Examples of projects
An international customer wanted to automate its production in order to reduce the workload for its operators. We planned and implemented backend services that could be used from the production equipment. The automation was started from one machine, and now most of the production machinery has been automated.
Feedback from the production operators and from customers has been positive.
A customer established a new factory and installed IT systems and integration processes. We were responsible for installing and commissioning the integration system, and were involved in the development and testing of the integration processes. As part of the project, we updated the integration system version and tested the existing processes.
The view of a developer about working with integrations highlights interactive skills and initiative. The technical solution itself can be challenging to implement. Still, typically the most time-consuming problem in integration development is figuring out from different stakeholders (business, owners, and maintainers of other information systems, etc.) what data they want to transfer, in what format, and where. The process inevitably entails many people from many different areas of specialisation, which means that finding mutual understanding takes time.
IBM App Connect Enterprise
Oracle SOA Suite
ServiceMix / Camel
Jboss + XML / XSL
becoming increasingly common
Many large companies and organisations currently have a situation in which there is a functional solution for integrations between so-called internal systems, such as an integration platform, microservices, or point-to-point integrations. Cloud solutions are increasingly being adopted, but there is no optimal single solution for integration between cloud applications and integration between cloud and internal systems.
We help our customers to choose a suitable cloud integration tool.

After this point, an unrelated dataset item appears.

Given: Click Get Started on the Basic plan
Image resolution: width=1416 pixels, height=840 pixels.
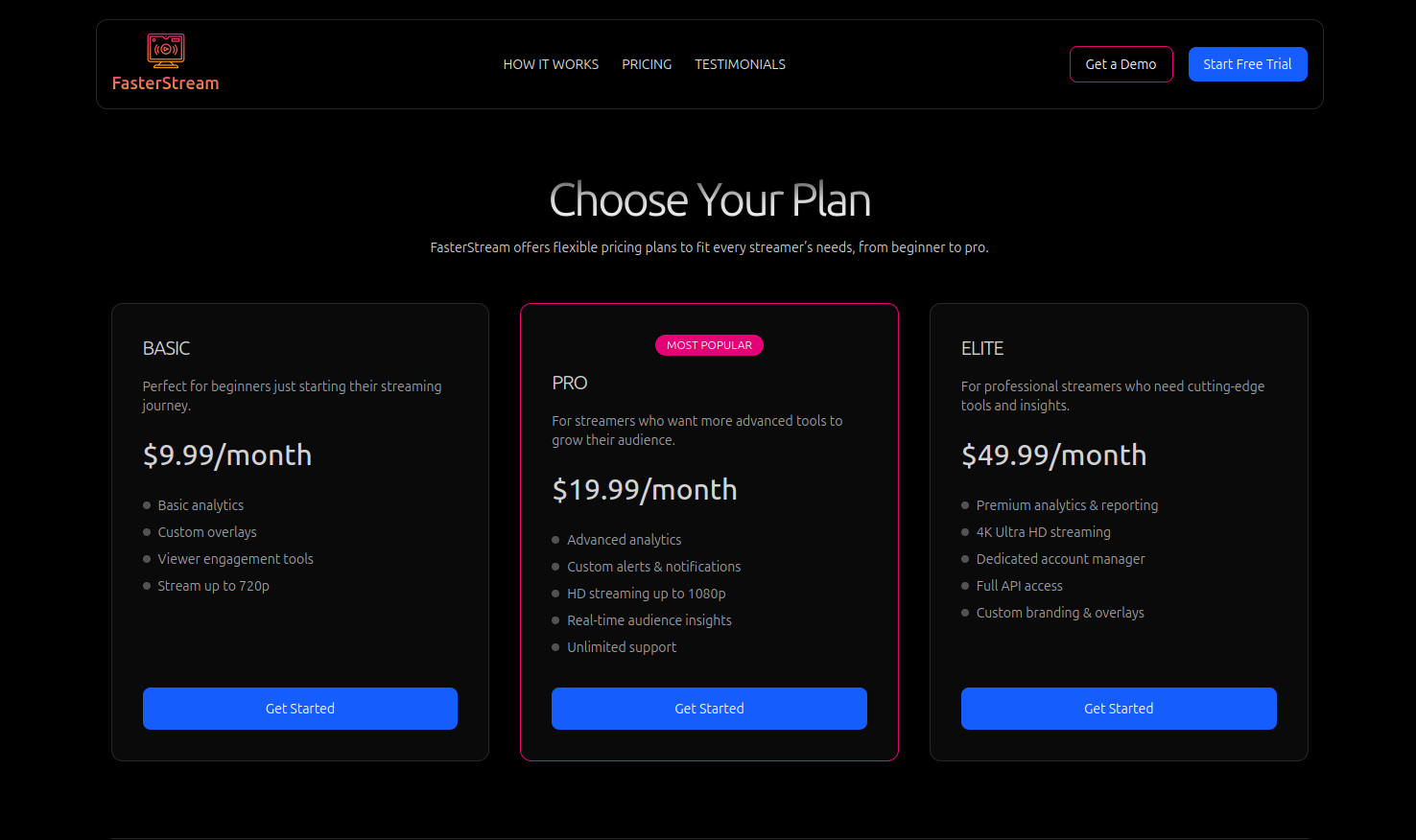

The selection takes into account the customer's technology strategy and policies, existing technologies and software, number of integrations, volume of data transfers, scalability needs, availability requirements, fault tolerance requirements, data protection requirements, and cost structure and constraints.
One good way to ensure the suitability of the choice of cloud integration technology is to carry out a practical PoC (proof-of-concept) project. The project should choose as realistic a business case and real systems as possible to integrate with the chosen tool. At the same time, correspondence to the needs and requirements, and answers to questions that are as open as possible must be found.
How to proceed?
Usually, integration projects begin with the customer having two or more systems between which data should automatically move. There are two alternatives for implementation: either so-called point-to-point integrations, whereby the systems discuss directly with each other, or the centralised model, which uses an integration platform through which all integrations pass.
In a project, the source system(s), target system(s), and moving data are first specified. After that, we plan how data should be processed; for example, interfaces, technologies, data transfer format, possible timing issues, data conversions/compressions/enrichments, error management, and other essential issues which affect the integration in question. After planning, integration is carried out, tested, documented, and deployed. During deployment, data transfer is carried out to the necessary parties, such as to the organisation responsible for maintenance and support.